(PASSAGE)
6th Feb 2014 in Guest Post, Thievery

Thievery is a series of blog posts about story inspirations.

One Thursday per month, I invite my favourite writers to share the inspirations behind their stories. Here’s one from the multitalented Holly Corfield Carr.

The Story:

‘Fog’ was published in Ambit #309.

An extract:

A soft seam opened out. It shone painfully in the wet air. It seemed to come from the ground itself; red pools of it welled up from the long-forgotten soil. It spread slowly outwards from the brutal spatter of your foot prints, tracing your nightly pace around the garden. You had taken to walking the small perimeter of our back garden, dragging at the glowing, red pulse in your cupped hands, clapping at the cold so that a slender tower of smoke and breath would rise up and fold itself into the night. You walked where I could see you, where I could see you call your brother.

(TASK LIST)
1) According to the Thievery post, in which publication and issue did 'Fog' appear?
2) Copy the Thievery post from "One Thursday per" up to and including "call your brother.".
3) Condense the paragraph in the Thievery post that begins "One Thursday per month" into a single shorter sentence that keeps its main facts.
The listing comes from a separate, unrelated source.

(DATA EXTRACT)
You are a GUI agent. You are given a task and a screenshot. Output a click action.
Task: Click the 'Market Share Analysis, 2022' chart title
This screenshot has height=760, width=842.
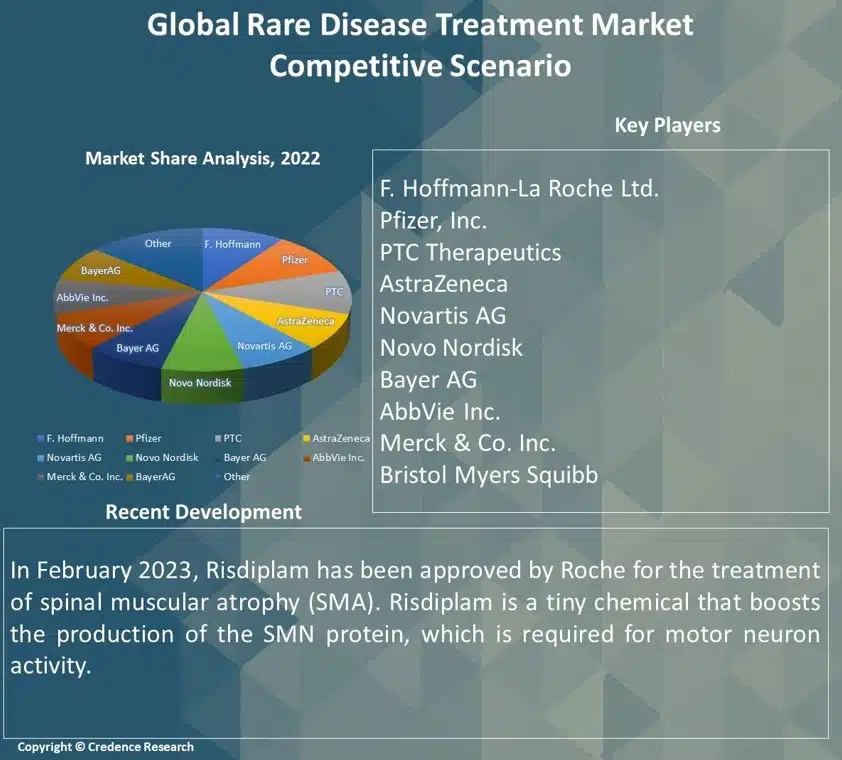(x=203, y=158)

(RESULTS OF THE EXERCISE)
1) Ambit #309.

2)
One Thursday per month, I invite my favourite writers to share the inspirations behind their stories. Here’s one from the multitalented Holly Corfield Carr.

The Story:

‘Fog’ was published in Ambit #309.

An extract:

A soft seam opened out. It shone painfully in the wet air. It seemed to come from the ground itself; red pools of it welled up from the long-forgotten soil. It spread slowly outwards from the brutal spatter of your foot prints, tracing your nightly pace around the garden. You had taken to walking the small perimeter of our back garden, dragging at the glowing, red pulse in your cupped hands, clapping at the cold so that a slender tower of smoke and breath would rise up and fold itself into the night. You walked where I could see you, where I could see you call your brother.

3) On one Thursday each month, favorite writers are invited to share their story inspirations, and this post comes from Holly Corfield Carr.